__Extrait choisi__
————————

Un article de l’Institut économique Molinari

Il y a 5 ans (1/02/07), le gouvernement français imposait l’interdiction de fumer dans la plupart des lieux publics fermés (les bars, restaurants, etc., y ont été soumis à partir du 1er janvier 2008). Depuis, les choses se sont encore durcies et l’objectif est désormais de « dénormaliser » le marché du tabac, dixit le député Yves Bur qui – dans le cadre d’un groupe de travail chargé d’évaluer l’application en France de la Convention-cadre de lutte anti-tabac de l’OMS (CCLAT) – devrait dévoiler dans les prochains jours de nouvelles « propositions assez fortes » en ce sens.

Sous l’impulsion de la CCLAT et dans leur lutte contre le tabagisme, de nombreux États ont, en effet, multiplié leurs réglementations anti-tabac. Au point que la question de sa prohibition n’est plus une simple lubie dans certains pays. Des projets de loi en ce sens ont déjà vu le jour, entre autres, en Finlande ou en Islande. Le Bhoutan, en Asie, a même franchi le pas en interdisant totalement la vente de tabac en 2004. En France, Jacques Attali s’est aussi déclaré en faveur d’une telle interdiction du tabac, estimant que le sujet devrait être au centre des débats lors des élections présidentielles, alors que la Ligue contre le cancer souhaite imposer une « sortie du tabac » à l’horizon 2030.

« Le fait est que face à une demande qui « refuse » de disparaître, la lutte anti-tabac s’engage de plus en plus dans une logique de prohibition de facto du tabac. Elle consiste à étouffer de façon graduelle – et à terme totale – le marché officiel de tabac », souligne Valentin Petkantchin, auteur de l’étude.

Une « bouffée d’oxygène » pour le marché noir

Or, quand le marché officiel est mis « hors jeu », le marché noir prend systématiquement le relais pour satisfaire la demande, à l’image de ce qui s’est passé au Bhoutan.

C’est aussi la leçon de l’une des expériences occidentales les plus sévères en la matière, la prohibition d’alcool aux États-Unis entre 1920 et 1933. Après une baisse initiale, la consommation est repartie à la hausse par la suite. Elle aurait été 5 fois plus importante en 1929 qu’en 1921.

Une néo-prohibition du tabac serait d’autant plus contreproductive qu’il existe d’ores et déjà un marché noir de cigarettes bien organisé :

• un trafic illicite estimé à 11% du marché mondial ;
• un « manque à gagner » en termes de recettes fiscales non-collectées pour les États européens d’environ 10 milliards d’euros ;
• 20% des achats effectués en dehors du réseau officiel en France, dont 5% provenant du trafic illicite (contrebande, contrefaçon et ventes sur Internet).

————————

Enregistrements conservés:
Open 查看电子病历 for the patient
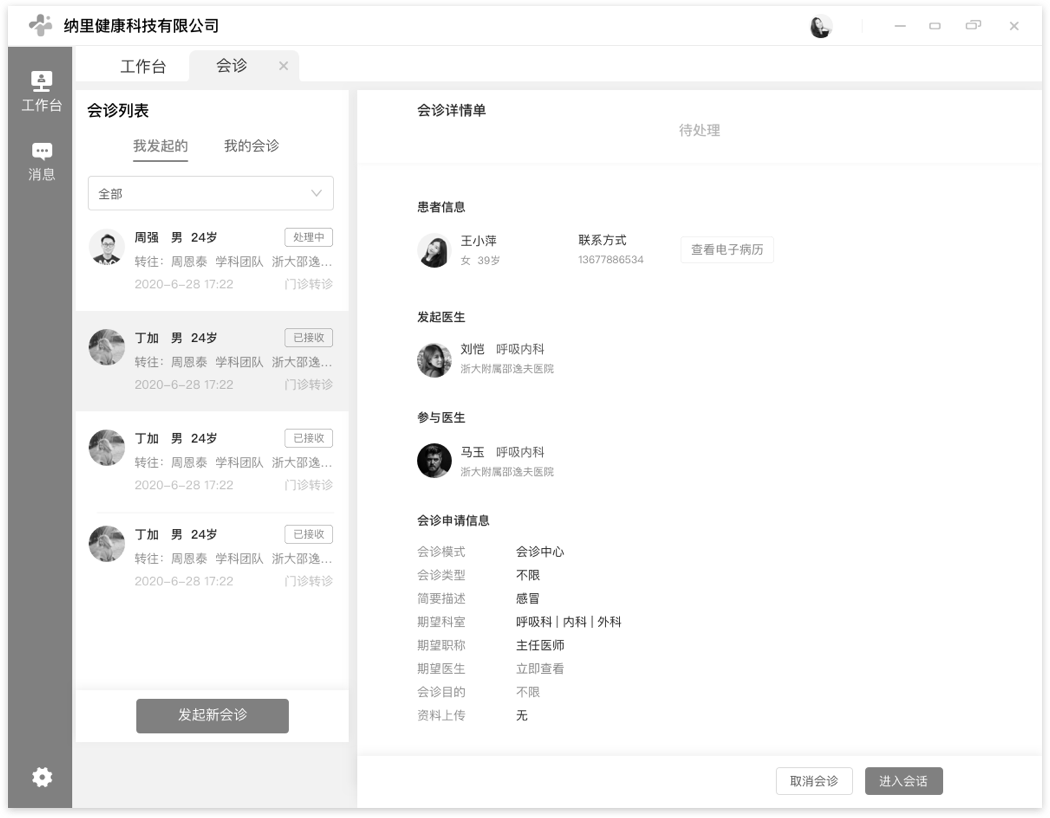The image size is (1050, 818). pos(727,249)

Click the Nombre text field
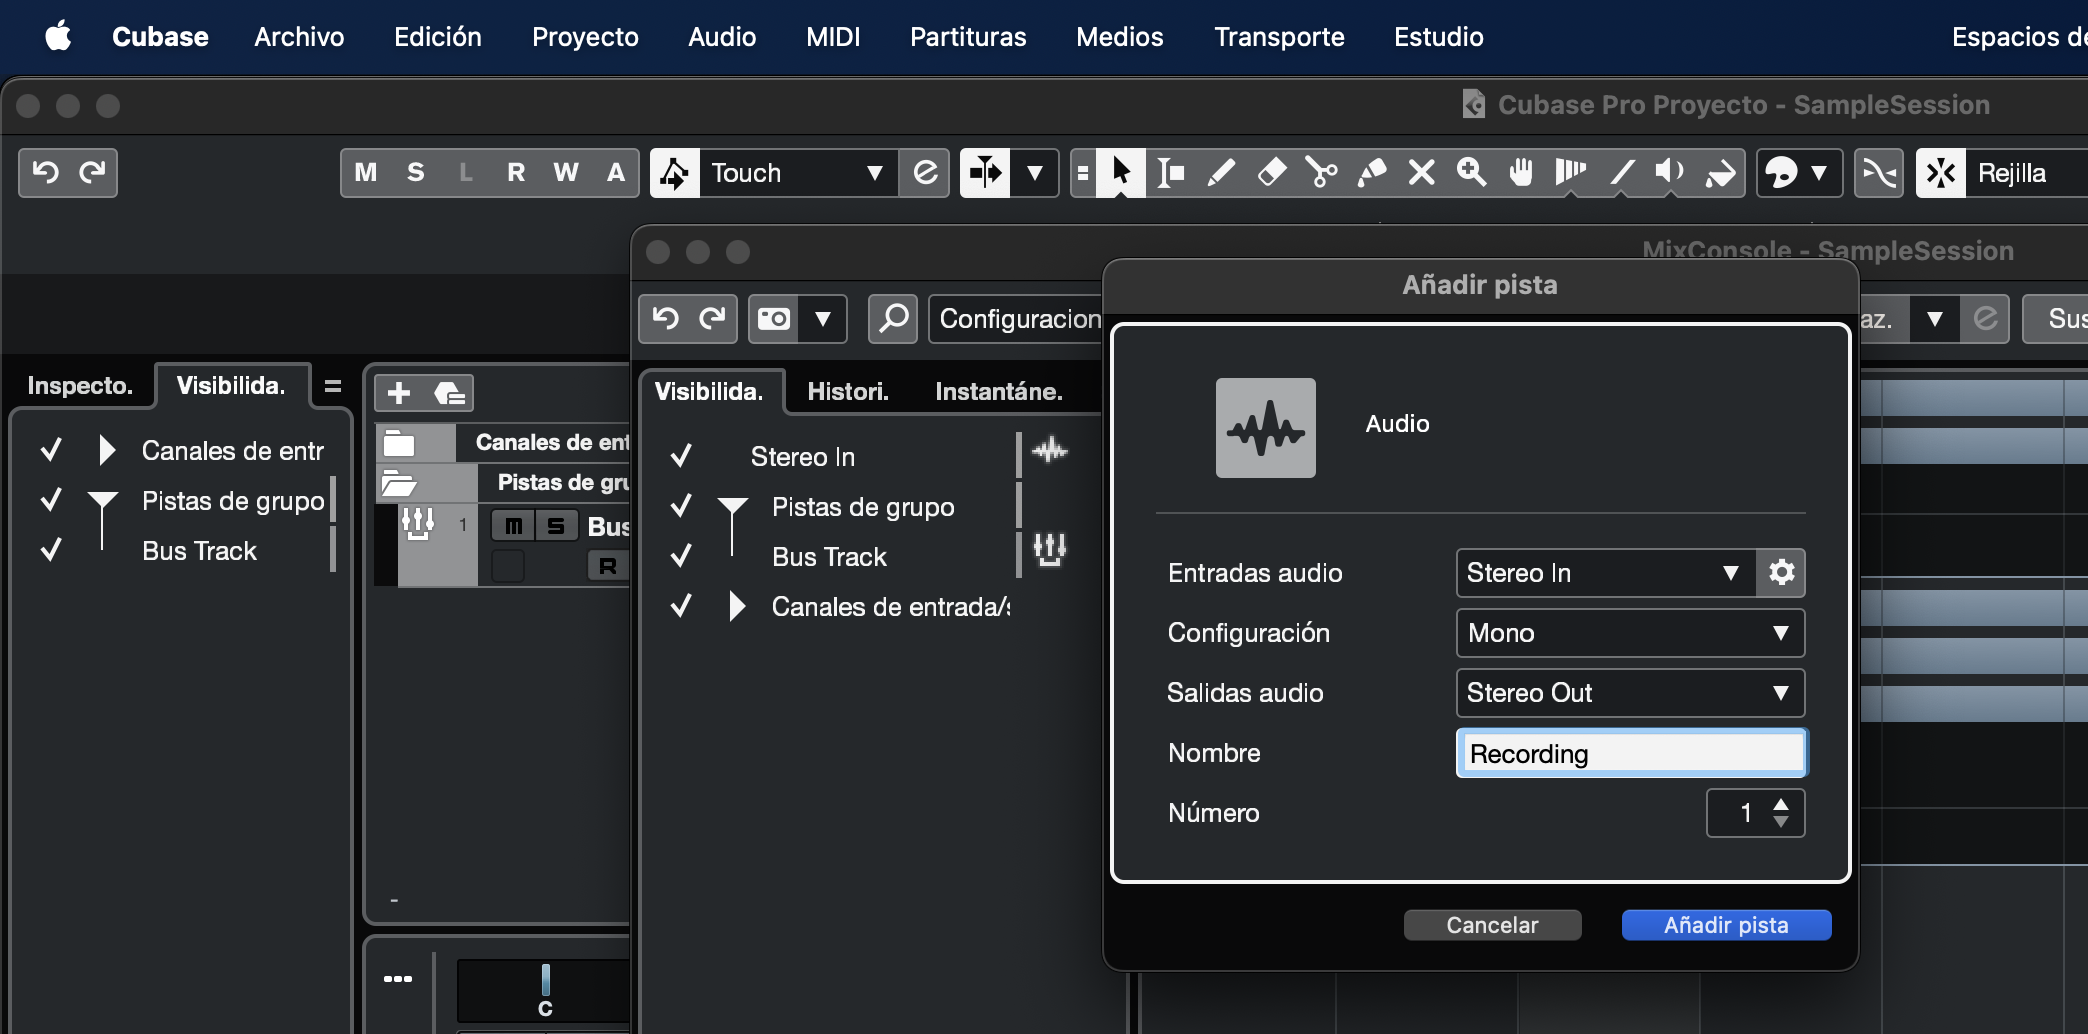(1630, 754)
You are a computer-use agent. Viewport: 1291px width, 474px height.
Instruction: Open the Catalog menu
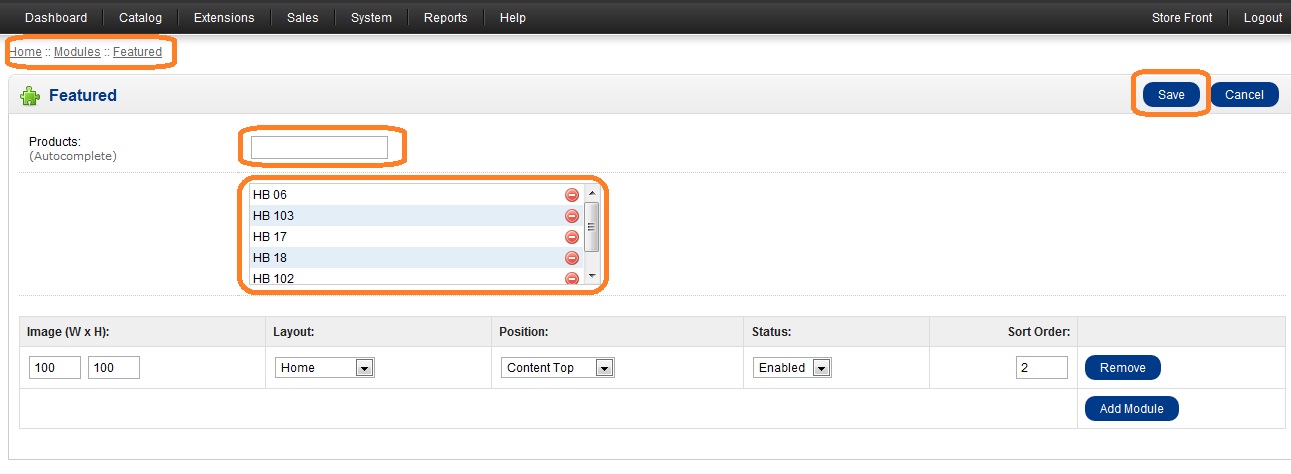[x=140, y=18]
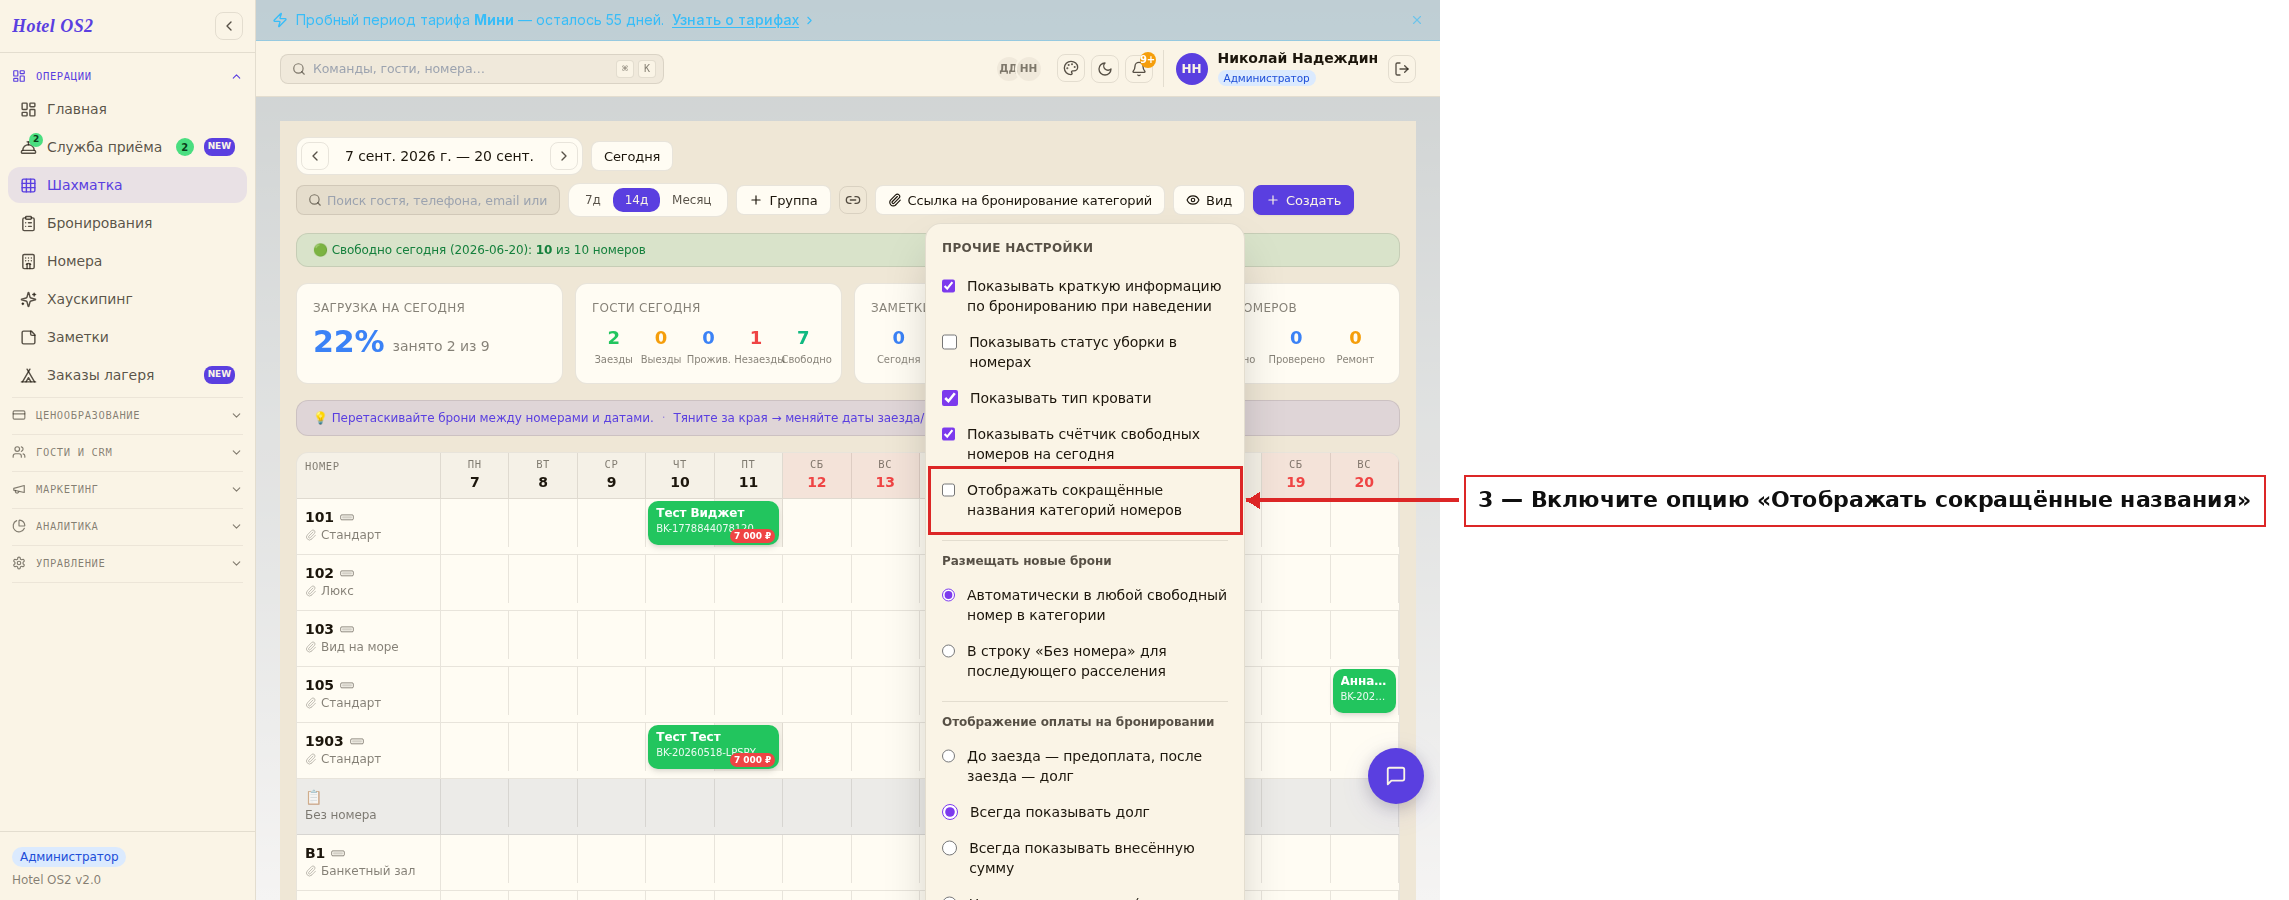Open the «Узнать о тарифах» link

click(735, 20)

————————

__Consigne 1__
Répondez à ces questions sur l'extrait :
(a) En quelle année le Bhoutan a-t-il interdit totalement la vente de tabac ?
(b) Combien de fois plus importante la consommation d'alcool aux États-Unis aurait-elle été en 1929 qu'en 1921 ?
(c) Quelle part du marché mondial le trafic illicite de cigarettes représente-t-il ?
__Consigne 2__
D'après l'extrait, pourquoi une néo-prohibition du tabac serait-elle contreproductive ? Répondez en une à trois phrases.
__Consigne 3__
Reproduisez le passage de l'extrait qui commence à « Or, quand le » et se termine à « 1929 qu’en 1921. ».

__Réponse rédigée 1__
(a) En 2004.
(b) 5 fois plus importante.
(c) 11 % du marché mondial.

__Réponse rédigée 2__
Un marché noir de cigarettes bien organisé existe déjà. Quand le marché officiel est mis « hors jeu », le marché noir prend systématiquement le relais pour satisfaire la demande.

__Réponse rédigée 3__
Or, quand le marché officiel est mis « hors jeu », le marché noir prend systématiquement le relais pour satisfaire la demande, à l’image de ce qui s’est passé au Bhoutan.

C’est aussi la leçon de l’une des expériences occidentales les plus sévères en la matière, la prohibition d’alcool aux États-Unis entre 1920 et 1933. Après une baisse initiale, la consommation est repartie à la hausse par la suite. Elle aurait été 5 fois plus importante en 1929 qu’en 1921.